**Required action**. Look through the entries below and count the lines with the word "Given" in them; give only the number.

**Data supplied**.
———
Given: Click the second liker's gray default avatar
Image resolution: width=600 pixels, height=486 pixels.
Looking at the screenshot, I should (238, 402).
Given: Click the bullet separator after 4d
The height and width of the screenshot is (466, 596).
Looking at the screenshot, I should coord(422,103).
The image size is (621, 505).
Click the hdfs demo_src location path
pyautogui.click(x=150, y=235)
———
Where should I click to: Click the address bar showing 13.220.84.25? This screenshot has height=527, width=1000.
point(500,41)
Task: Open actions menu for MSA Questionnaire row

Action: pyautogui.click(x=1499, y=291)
———
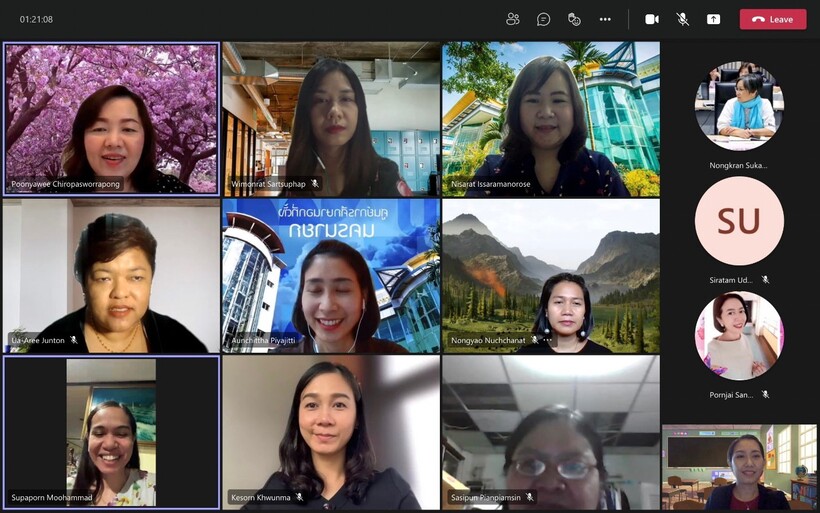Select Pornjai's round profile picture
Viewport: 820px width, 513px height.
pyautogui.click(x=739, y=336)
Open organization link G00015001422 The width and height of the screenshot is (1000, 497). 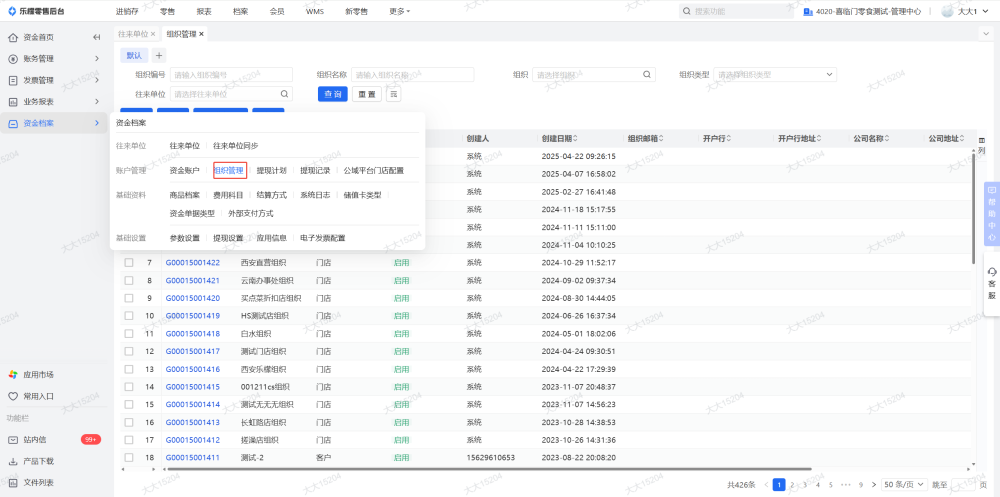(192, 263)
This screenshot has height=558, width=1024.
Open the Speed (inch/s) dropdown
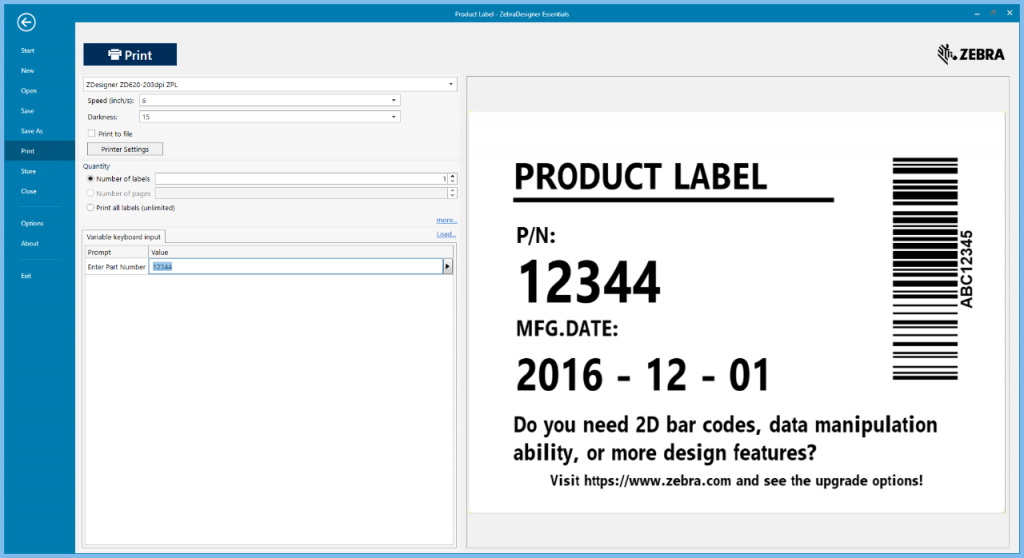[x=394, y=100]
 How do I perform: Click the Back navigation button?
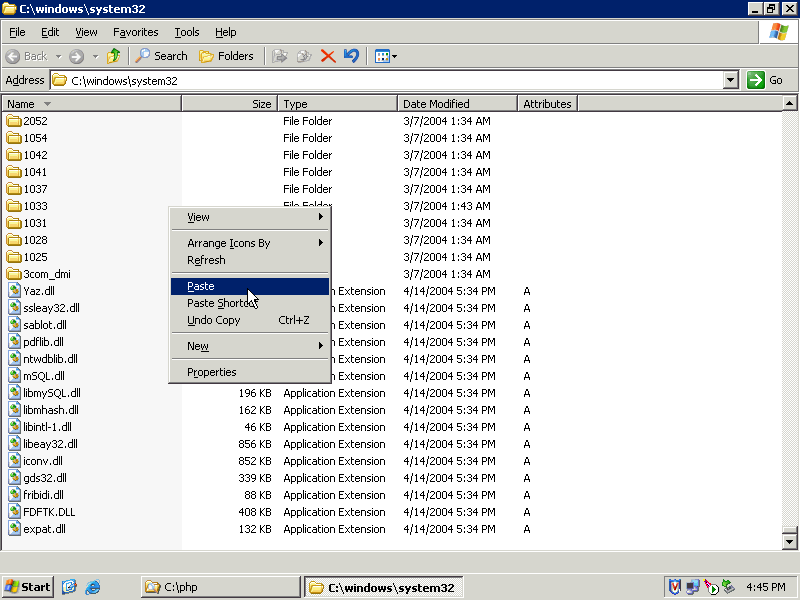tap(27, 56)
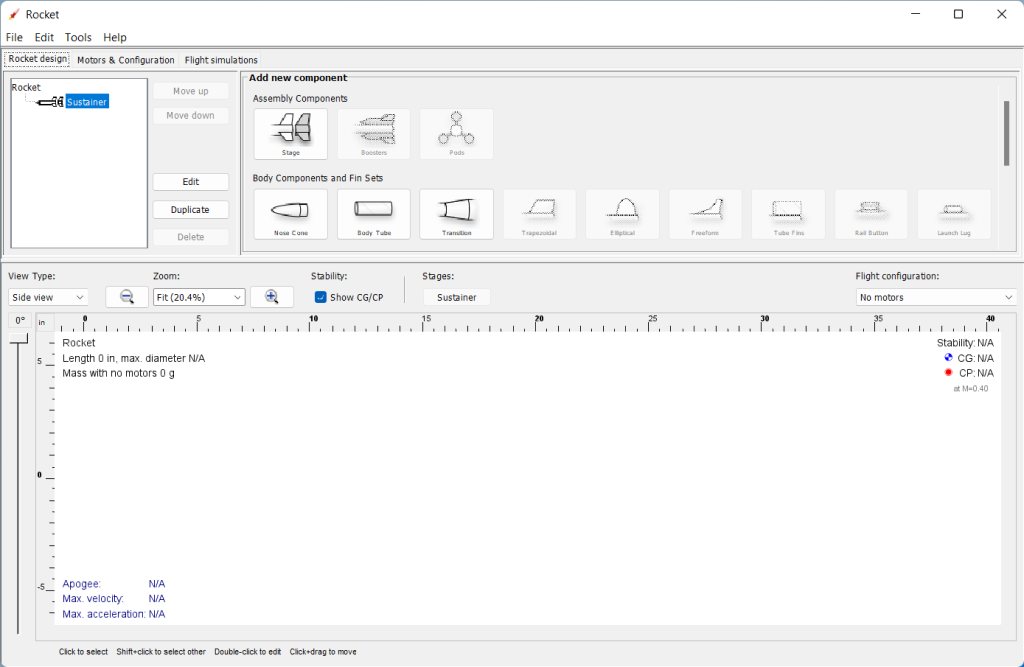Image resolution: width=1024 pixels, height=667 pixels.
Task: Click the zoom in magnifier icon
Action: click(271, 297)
———
**Solution for this exercise**. 2